When reviewing a claim that a defendant's multiple sentences received in a single trial violate double jeopardy protections, "the question of what punishments are constitutionally permissible is not different from the question of what punishments the Legislative Branch intended to be imposed." Ex parte Herron, 790 S.W.2d at 625 (citing Albernaz v. United States, 450 U.S. 333, 344, 101 S.Ct. 1137, 1145, 67 L.Ed.2d 275 (1981)). This standard is applicable to statutory requirements that govern a trial court's sentencing decision and does not violate the double jeopardy clause. See Ex parte Herron, 790 S.W.2d at 625.

LEGAL ANALYSIS

At the outset, we note that each of the forty-five year sentences involving the aggravated sexual assault of D__ H__ runs concurrently with the other.

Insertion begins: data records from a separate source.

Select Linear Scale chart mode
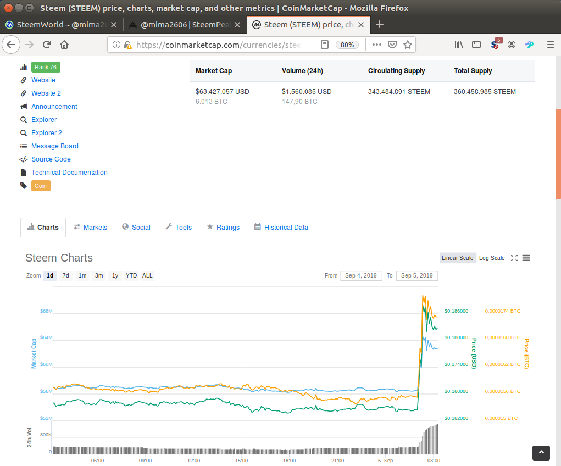457,258
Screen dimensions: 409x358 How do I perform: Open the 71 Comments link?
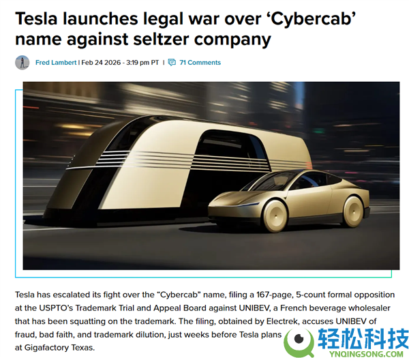point(200,63)
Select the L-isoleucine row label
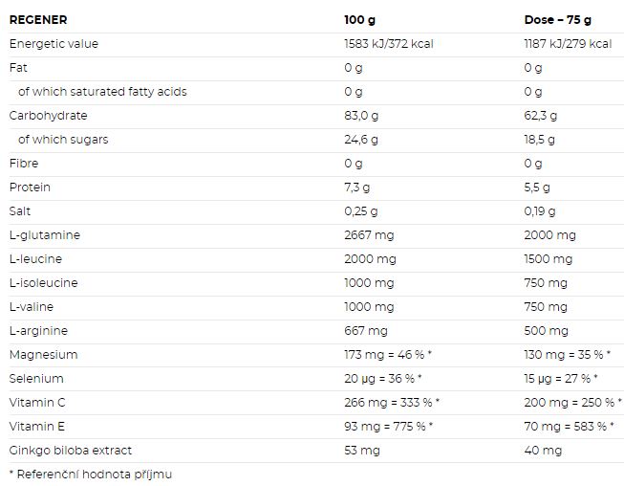624x486 pixels. [43, 283]
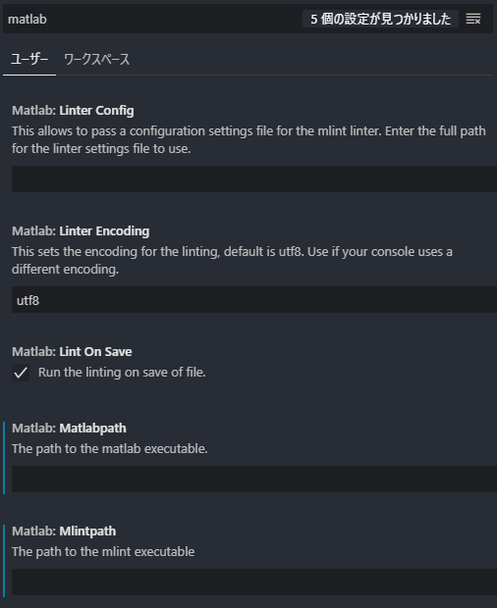The width and height of the screenshot is (497, 608).
Task: Click the Matlab: Lint On Save heading
Action: [72, 352]
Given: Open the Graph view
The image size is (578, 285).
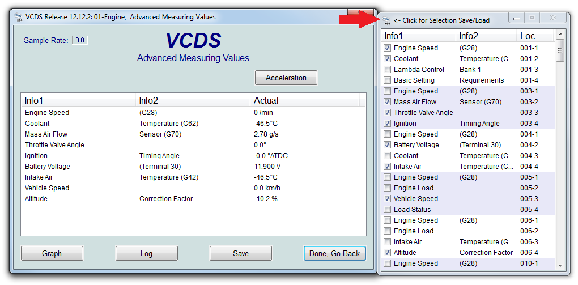Looking at the screenshot, I should (52, 253).
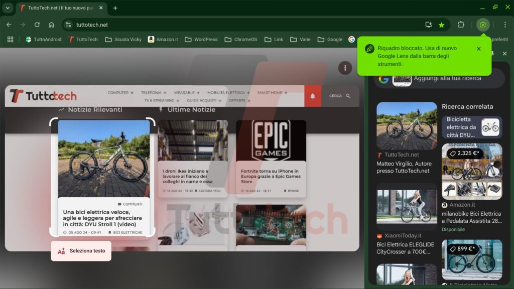Image resolution: width=514 pixels, height=289 pixels.
Task: Expand the Offerte menu
Action: (x=238, y=100)
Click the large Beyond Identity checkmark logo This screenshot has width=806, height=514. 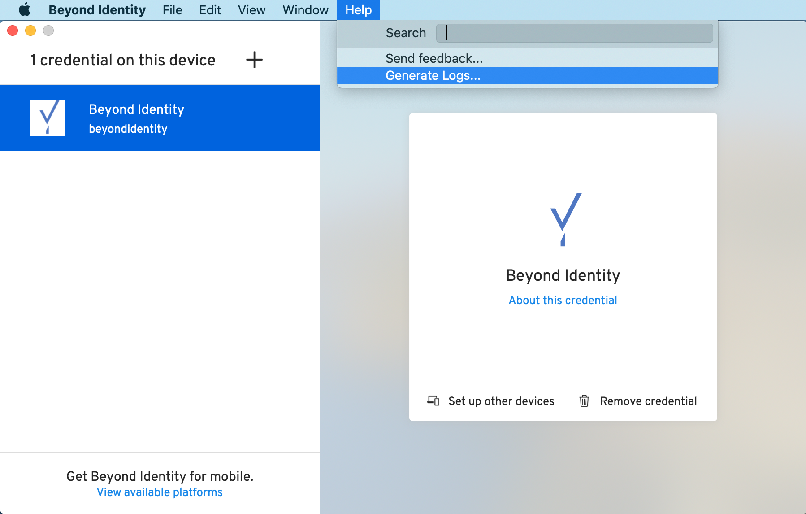565,219
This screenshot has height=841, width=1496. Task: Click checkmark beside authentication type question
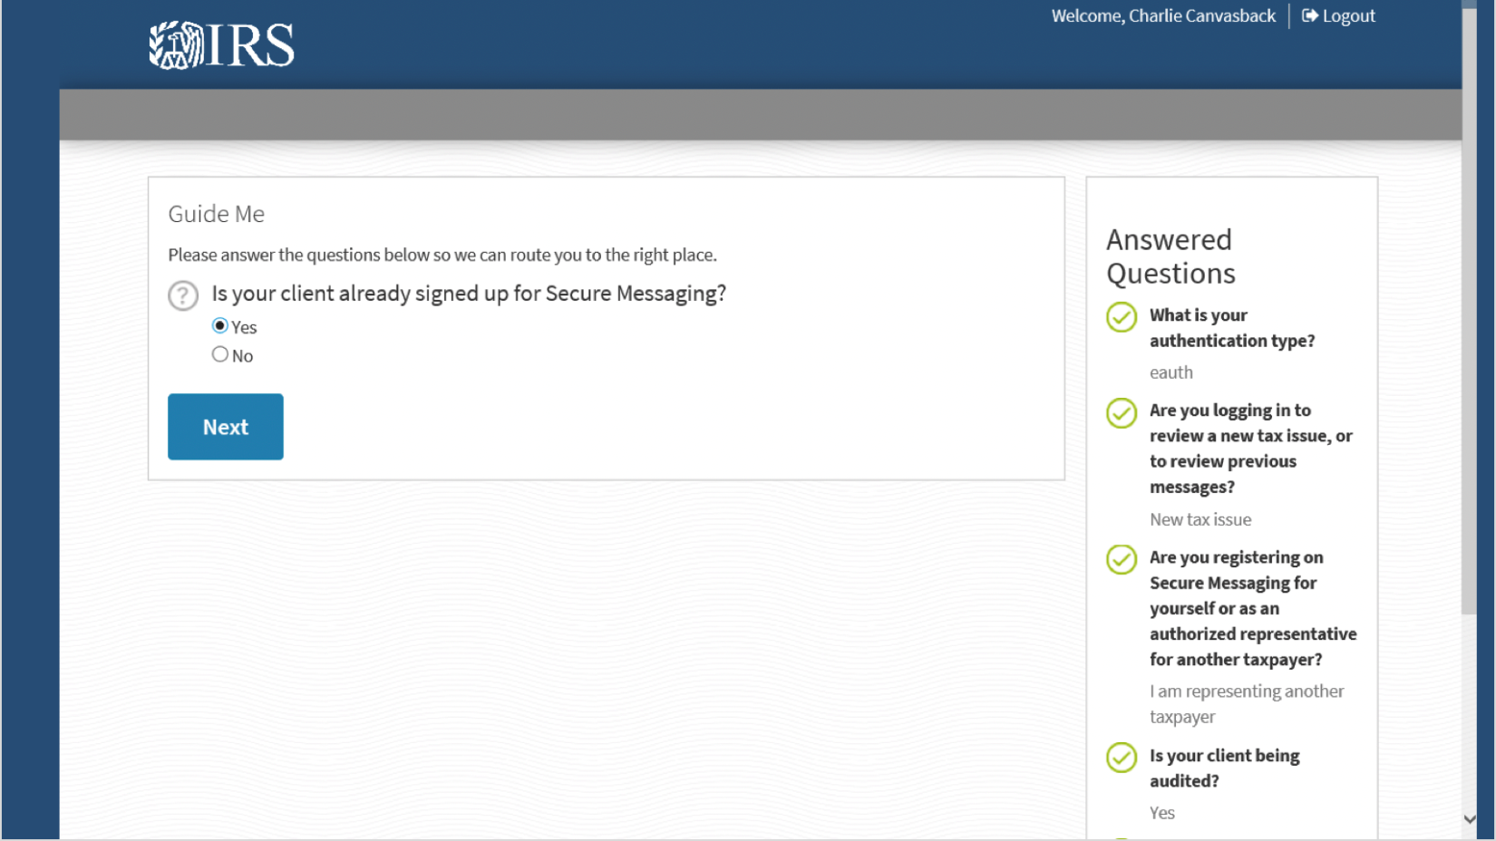point(1122,317)
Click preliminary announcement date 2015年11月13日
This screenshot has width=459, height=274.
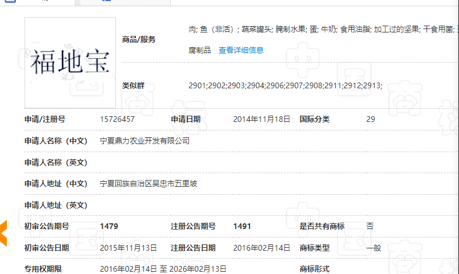click(128, 248)
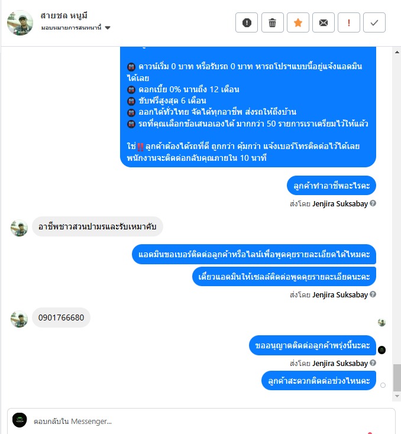Click customer avatar beside occupation reply message
The image size is (401, 434).
(x=19, y=228)
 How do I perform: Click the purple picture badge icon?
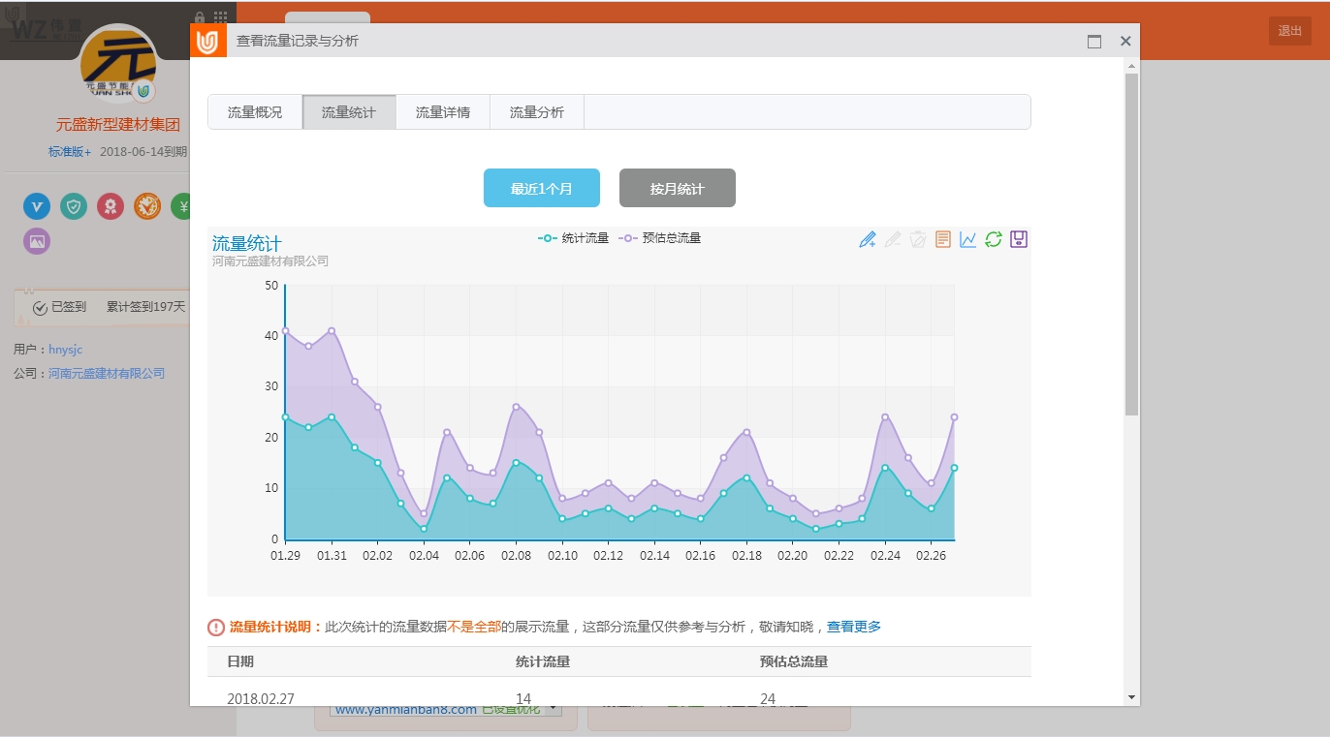pyautogui.click(x=37, y=241)
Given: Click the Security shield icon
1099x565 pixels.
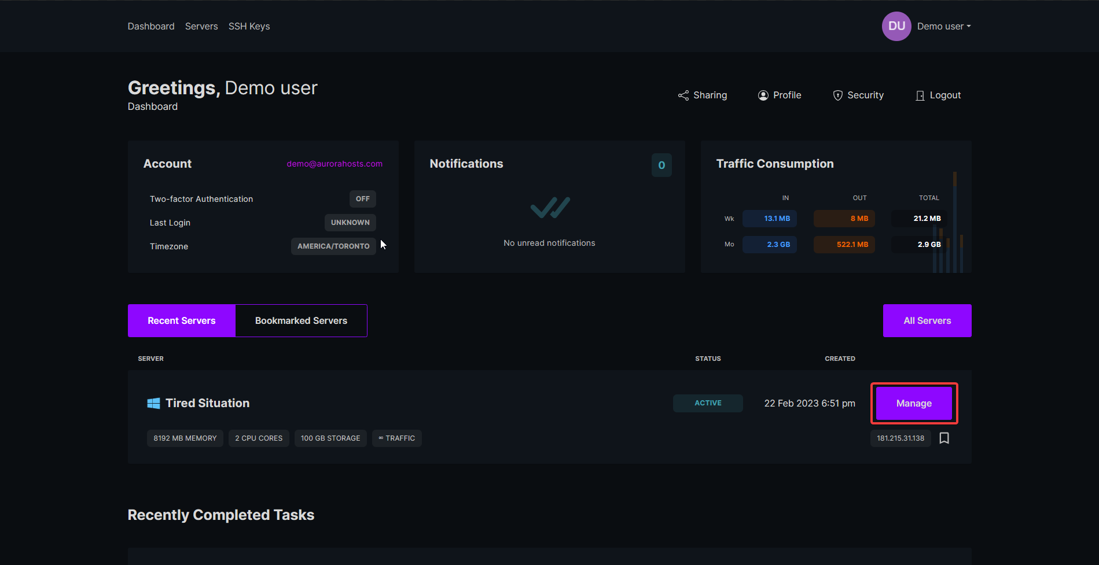Looking at the screenshot, I should click(837, 95).
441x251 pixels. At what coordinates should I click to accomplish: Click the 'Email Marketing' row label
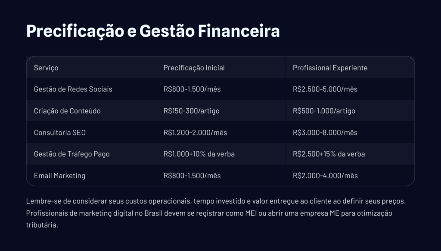pyautogui.click(x=59, y=176)
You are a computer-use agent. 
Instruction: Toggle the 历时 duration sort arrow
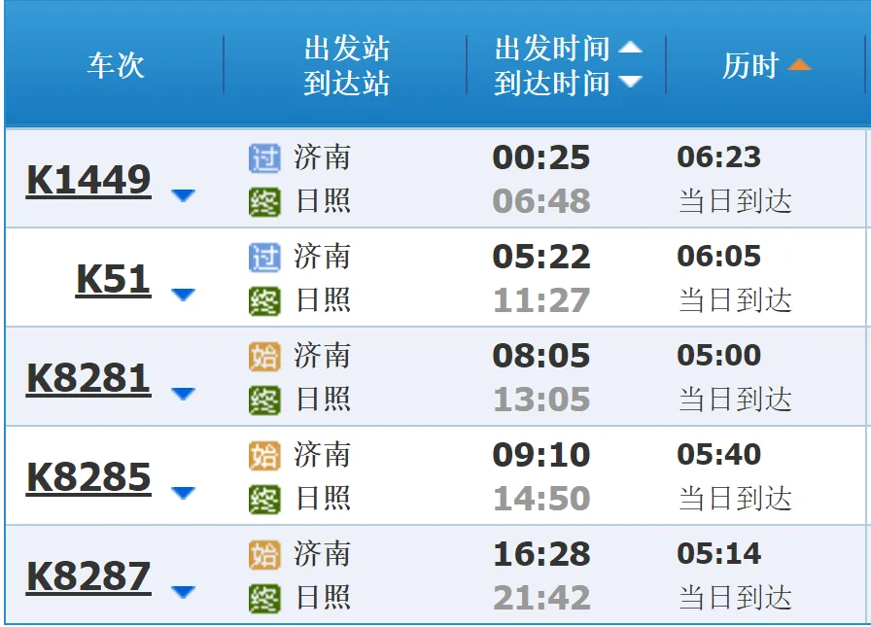click(x=799, y=64)
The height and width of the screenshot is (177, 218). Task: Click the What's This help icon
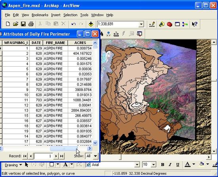coord(195,24)
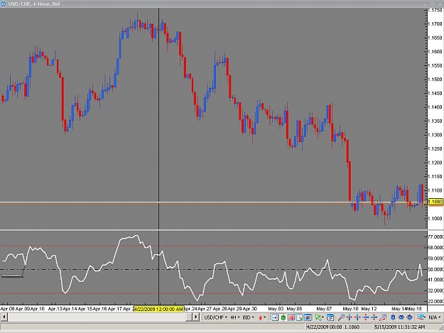Click the chart grid selection icon
This screenshot has width=444, height=333.
[300, 317]
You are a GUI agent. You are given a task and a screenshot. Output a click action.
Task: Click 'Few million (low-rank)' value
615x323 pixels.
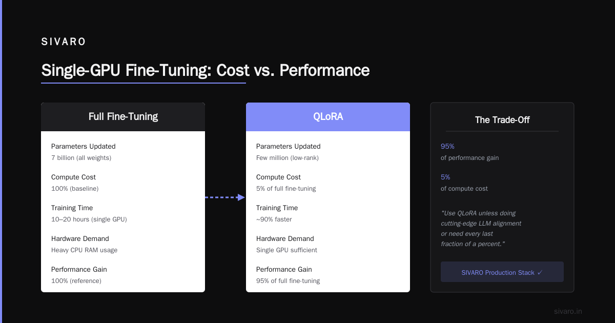[288, 158]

Blockburger indicates double jeopardy protection applies in multiple punishments for consecutive sentences derived from a single trial for the "same offense." See Blockburger, 284 U.S. at 304, 52 S.Ct. at 182. Although not specifically addressing concurrent sentences, logically such sentences do not twice jeopardize or put a defendant in danger of either additional or increased punishment. 1 We are unable to find cases confronting this specific issue, but we determine that where, as here, the defendant is sentenced to two identical punishments that are pronounced to run concurrently, there was no additional punishment about which he could complain. Thus, no double jeopardy violation occurred.

Next, as we noted, it is David's burden to bring forward a record of facts that demonstrate how he was twice placed in jeopardy for the same offense. See Wockenfuss, 521 S.W.2d at 631; Guzman, 732 S.W.2d at 686. At trial, even though each offense may require substantial overlap in proof, it is the separate statutory elements of each offense that must be examined under the Blockburger test. Ex parte McWilliams, 634 S.W.2d at 824 (citing Brown v. Alabama, 619 F.2d 376 (5th Cir.1980)). Where each offense requires proof of an additional fact to prove an element that the other does not, multiple prosecution is not barred. See Ex parte McWilliams, 634 S.W.2d at 824; Ex parte Joseph, 558 S.W.2d 891, 893 (Tex.Crim.App.1977) (prosecution for sodomy instituted after conviction for rape of...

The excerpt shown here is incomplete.